Task requirements -
Continue the article below on building a personal brand, starting right after its final bullet point.

Excerpt to read -
>>>
"Here it is... Me, Inc."

I recently attended a workshop for emerging leaders. In a time of great turmoil in local government, especially fiscal crisis, the speaker emphasized the need to promote your value, and to take it a step further and develop a “personal brand” that will protect you in times of budget cutbacks.

Developing a brand sounds like marketing a product. How can you create a brand that promotes your value?


The speaker makes sense. In disruptive times, all positions are vulnerable. You need to go beyond your title and position in the organization, assert your value, and create a distinctive identity or brand. A personal brand is based on what is unique or distinctive about you. It is about your extraordinary knowledge, skills, aptitudes, and capabilities. A brand is often tied to your passion.

The Benefits of a Powerful Brand

If you are successful in developing a distinctive personal brand, it will come to everyone’s mind when they think of you. A brand can

  • Protect you when top management needs to eliminate positions and lower headcount.
  • Lead to attractive assignments and projects.
  • Shape the perceptions of others so they see you in terms of your strengths and assets as opposed to your weaknesses or deficiencies.
<<<
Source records
>>>
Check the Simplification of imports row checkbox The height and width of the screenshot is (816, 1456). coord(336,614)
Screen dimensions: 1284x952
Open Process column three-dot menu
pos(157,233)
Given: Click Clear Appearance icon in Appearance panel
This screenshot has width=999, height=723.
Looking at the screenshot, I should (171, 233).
<<<
Result -
  • Enhance your "promotability" inside the organization or lead to new opportunities in another organization.

Since a brand is often related to a passion or something unique that you offer, further developing or enhancing your brand is not a burden. It is often fun.

We operate in a “project world”—most important work is done in teams that cut across division or department boundaries. In fact, a career is increasingly a portfolio of important projects. Therefore, a powerful brand will help you secure the best project work. Consider these typical conversations and assignment decisions:

  • “Mary is smart and an agile learner. She will solve this perplexing problem. Let’s assign her the challenge.”
  • “Jose is a doer and gets things done. I want him on my team.”
  • “Joanne knows how to engage neighborhood and community groups. Let’s appoint her to lead the project.”

Steps for Constructing a Brand

Step #1—Inventory your unique skills, knowledge, and capabilities.
Among all the other hard-working and smart people in your organization or profession, what makes you special? Self-reflection is important as you begin to define your uniqueness. Ask yourself: “Who is the real me?” (See Career Compass column #22—“Overcoming Your Blind Spots.”)

Earlier in my career, I identified one of my strengths as “community organizing.” As a young man, I had worked in Mexico City organizing cooperatives and learned as an early-career professional how to apply these community organizing skills to local government work.

Step #2—Get some feedback in identifying your brand.
Just like corporations seek out customers to identify their unique value proposition, you too need to get feedback on what you uniquely offer. Consequently, you can schedule a few coffees with colleagues, managers, program partners, and professional associates (including coaches) in order to informally discuss how they perceive the distinct value that you provide.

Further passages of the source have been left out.